Um dos mecanismos pelo qual fêmeas podem viesar a razão sexual de sua prole para um sexo ou para outro se aplica a espécies nas quais o sucesso reprodutivo dos machos, mas não o das fêmeas, depende de sua condição corporal (Trivers & Willard, 1973). Esta situação é comum nos sistemas de acasalamento poligínicos, onde a variação no sucesso reprodutivo é maior entre machos do que entre fêmeas, já que há machos com múltiplas parceiras enquanto outros não têm nenhuma. Neste cenário, fêmeas bem alimentadas que desviem a razão sexual de sua prole para machos são favorecidas pela seleção natural, já que estes, sendo robustos, têm maior probabilidade de conseguir parceiras e, portanto, maior sucesso reprodutivo. Por outro lado, fêmeas mal alimentadas alcançariam maior sucesso gerando filhas, já que estas, mesmo não sendo muito robustas, não seriam tão prejudicadas quanto ao seu sucesso reprodutivo, pois dificilmente ficariam sem parceiros (Trivers & Willard, 1973; Austad & Sunquist, 1986). As outras hipóteses levantadas para desvios na razão sexual, ora favorecendo machos, ora favorecendo fêmeas (ver mais em Fernandez et al., 2003 e Kemme et al., 2009), não parecem se aplicar ao caso de C. intermedia.
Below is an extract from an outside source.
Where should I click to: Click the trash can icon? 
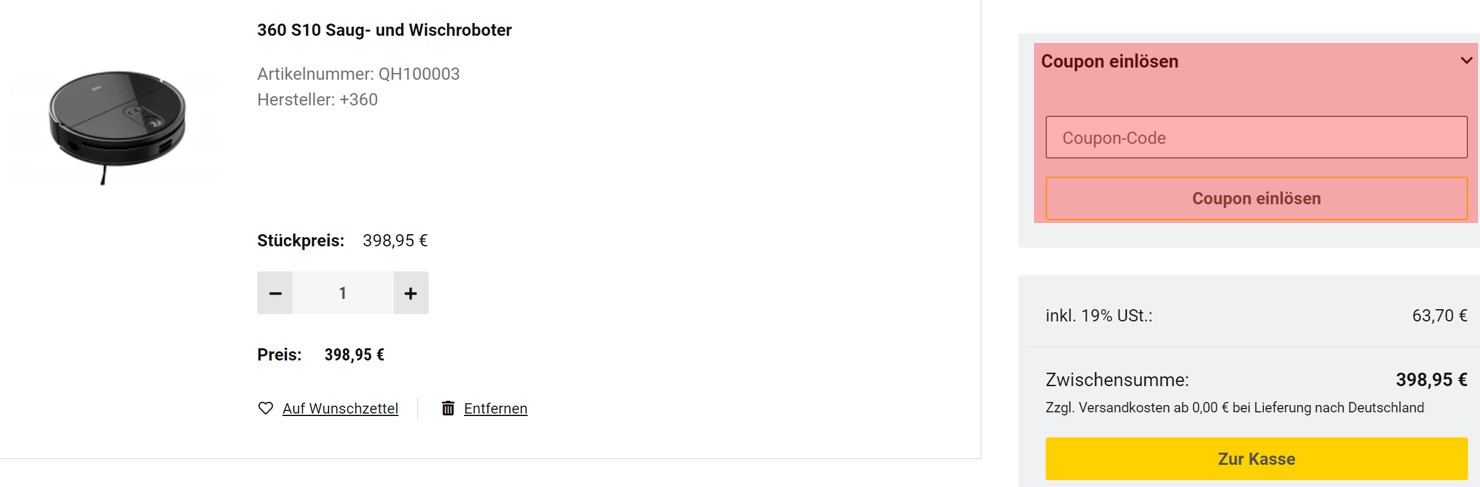pyautogui.click(x=448, y=408)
O caso de machos e fêmeas nascidos em proporções semelhantes aplica-se à cobaia e ao preá comum: em C. aperea em meio natural e em C. porcellus em cativeiro, observou-se uma razão aproximada de 1:1 nos nascimentos (Sachser, 1998; Asher et al., 2004). Em C. magna esta razão variou ao longo do estudo (Kraus et al., 2003). Nossos resultados em C. intermedia são mais favoráveis à hipótese de que o desvio observado na razão sexual tenha sido causado pela maior probabilidade de captura de machos do que de fêmeas. A pequena diferença encontrada no MNKA entre os sexos e o alto número de fêmeas não marcadas são evidências que apontam para uma razão sexual 1:1 na espécie. Além disso, a disponibilidade de alimento na ilha para os preás não é farta (há manchas compartilhadas por vários animais e áreas descampadas), diminuindo a chance de que fêmeas estivessem viesando suas proles a favor de machos por conta de uma alimentação rica.